**Goal**
Copy the listing below verbatim, from the line containing "Screen dimensions: 752x425" through the end of the listing, omitting the pictures.
┌─ Task material
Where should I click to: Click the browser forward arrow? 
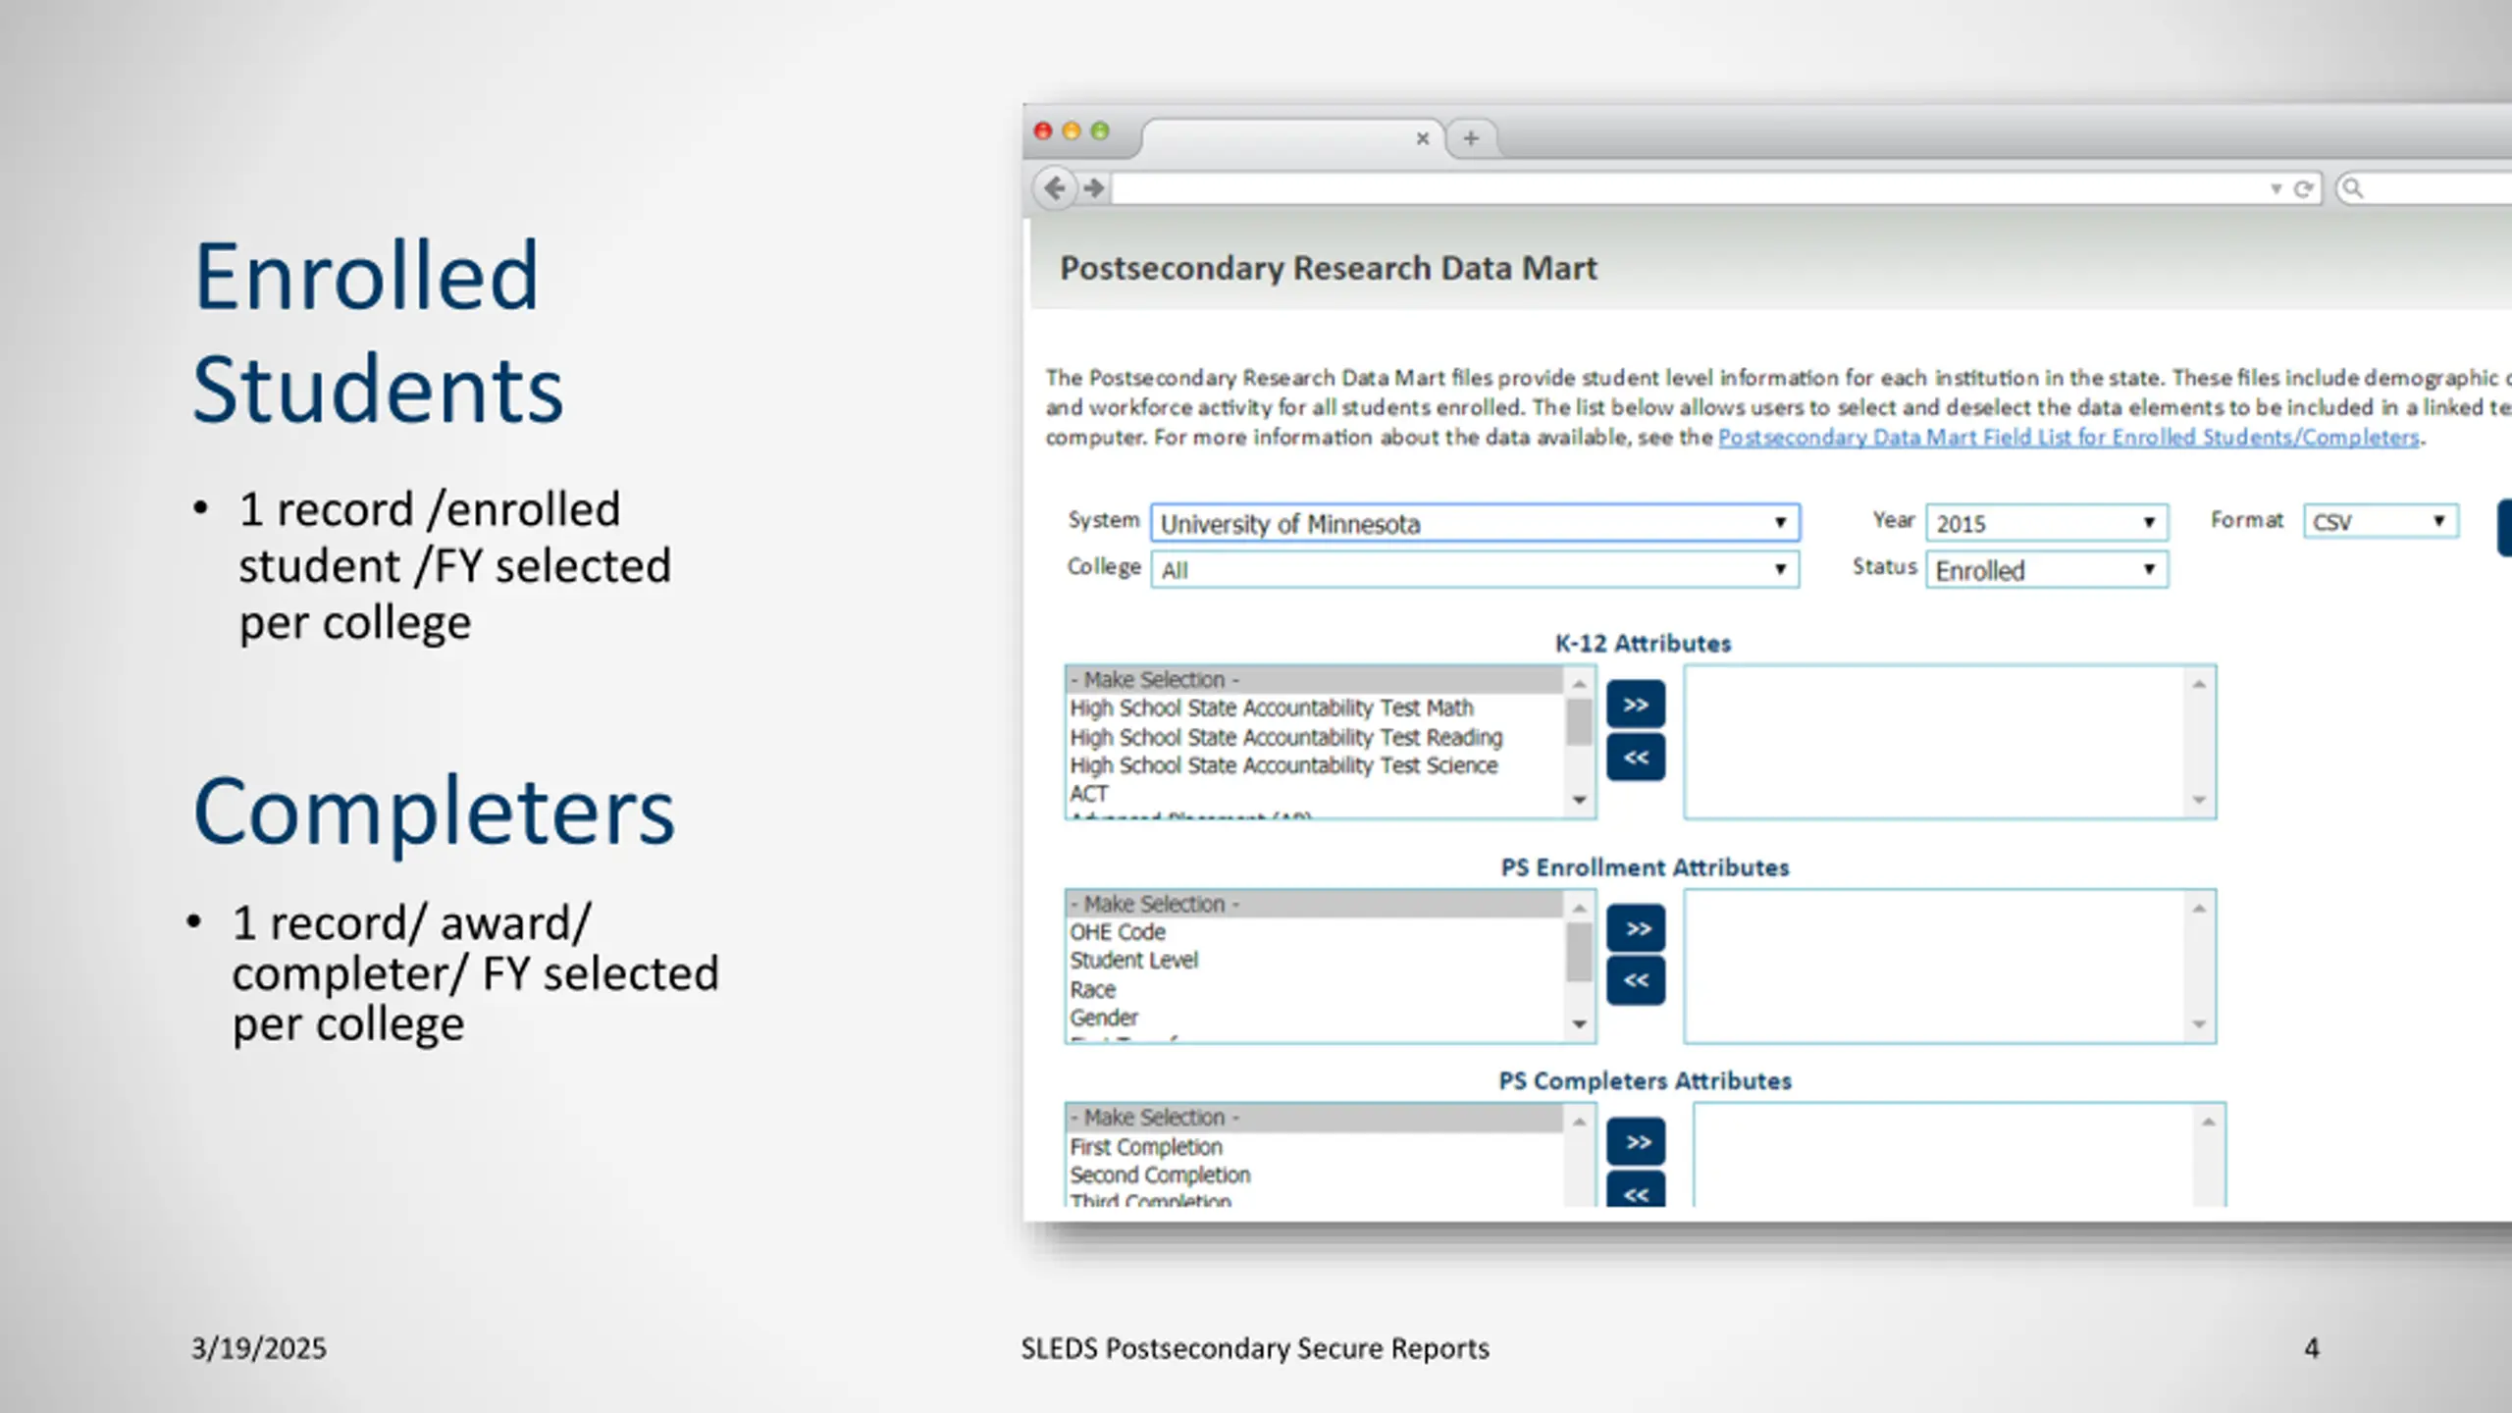pos(1094,186)
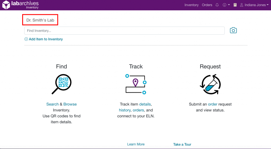Open Inventory in the top navigation
271x149 pixels.
(191, 5)
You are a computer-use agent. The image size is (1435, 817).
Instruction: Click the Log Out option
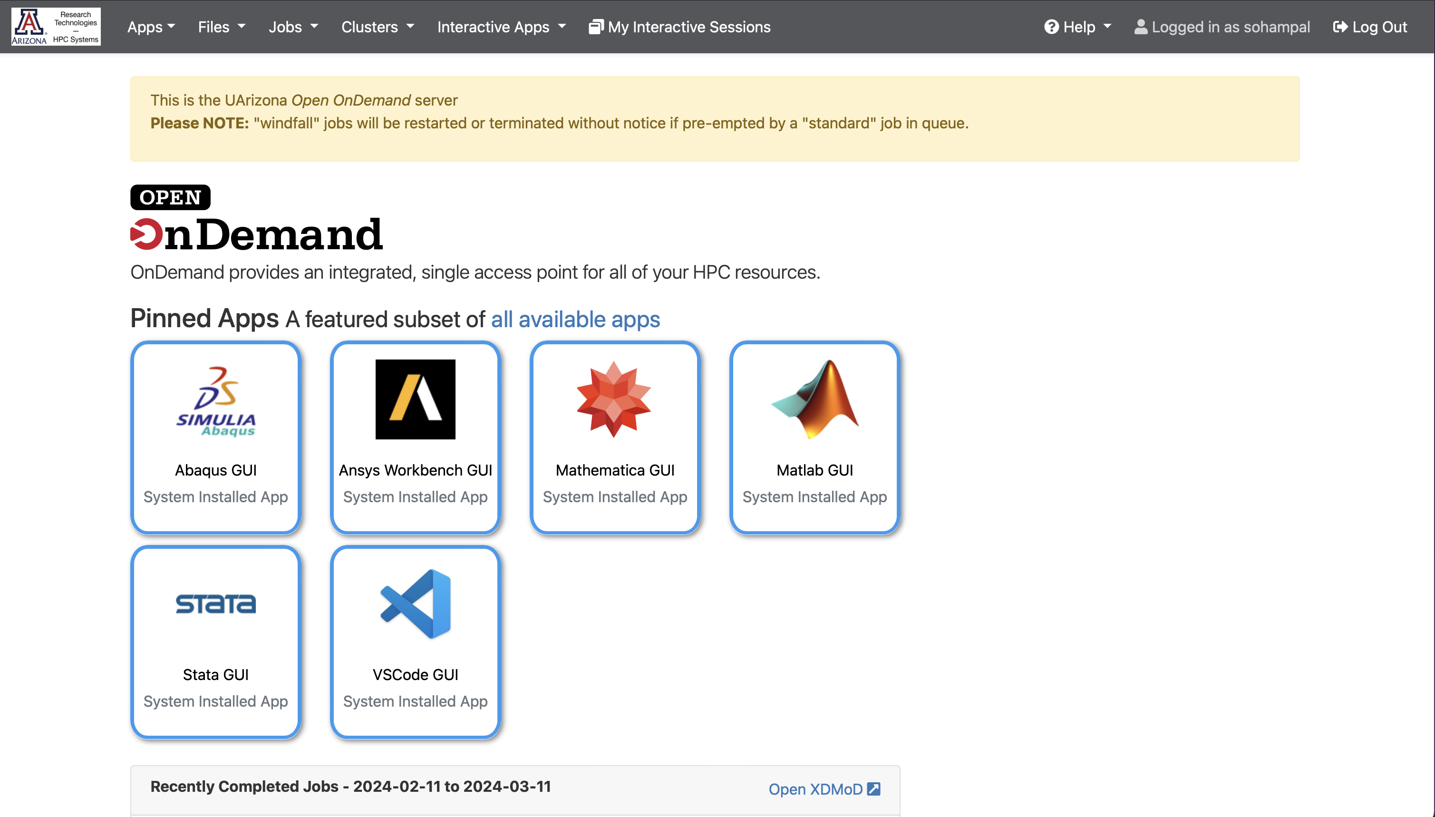point(1370,26)
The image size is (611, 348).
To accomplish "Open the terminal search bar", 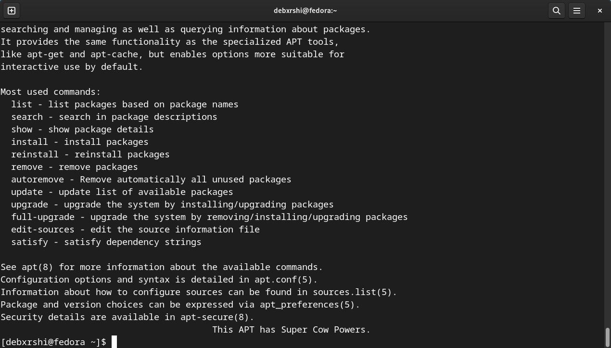I will 557,10.
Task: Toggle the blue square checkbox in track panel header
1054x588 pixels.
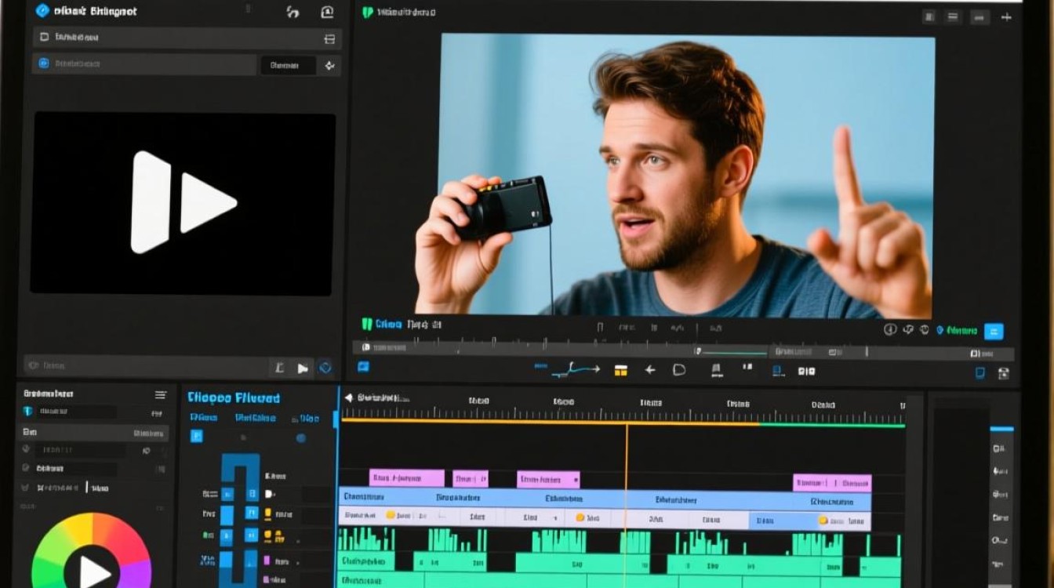Action: [197, 437]
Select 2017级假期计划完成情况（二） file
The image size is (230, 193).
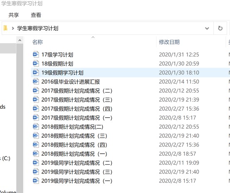[130, 90]
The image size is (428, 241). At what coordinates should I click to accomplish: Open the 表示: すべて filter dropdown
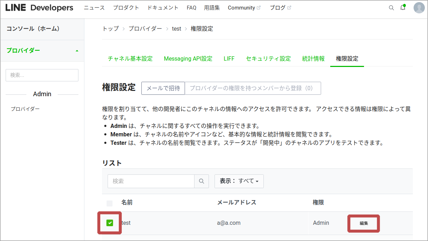239,181
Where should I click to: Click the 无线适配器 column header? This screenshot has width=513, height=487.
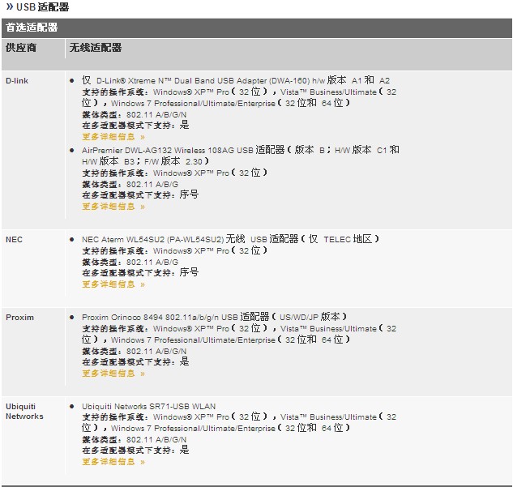[x=96, y=48]
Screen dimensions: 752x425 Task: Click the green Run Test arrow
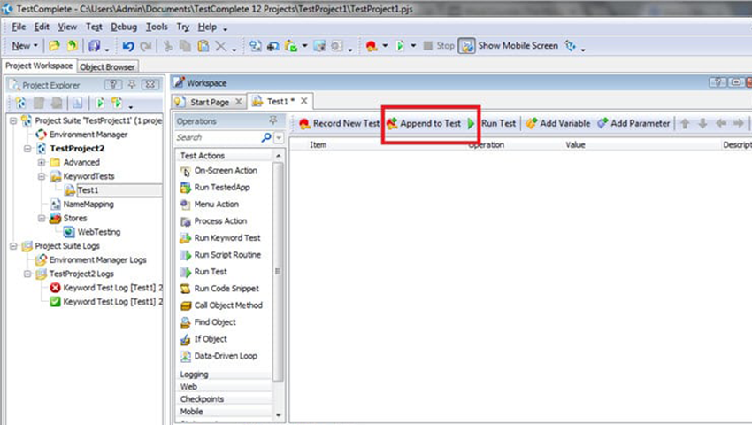coord(472,124)
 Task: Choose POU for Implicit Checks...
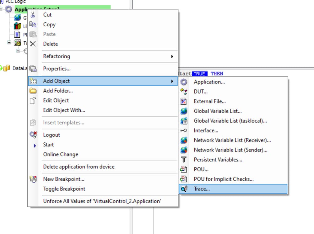tap(224, 179)
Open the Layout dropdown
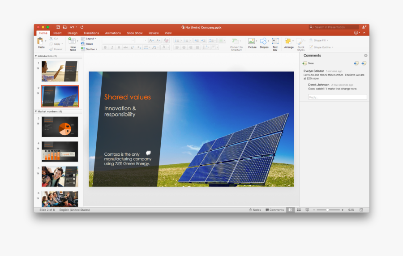This screenshot has width=403, height=256. [x=89, y=38]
└─
**Full solution**
Screen dimensions: 752x425 Task: Click the green Run Test arrow
coord(472,124)
 Task: Choose POU for Implicit Checks...
tap(224, 179)
Open the Layout dropdown
This screenshot has width=403, height=256. [x=89, y=38]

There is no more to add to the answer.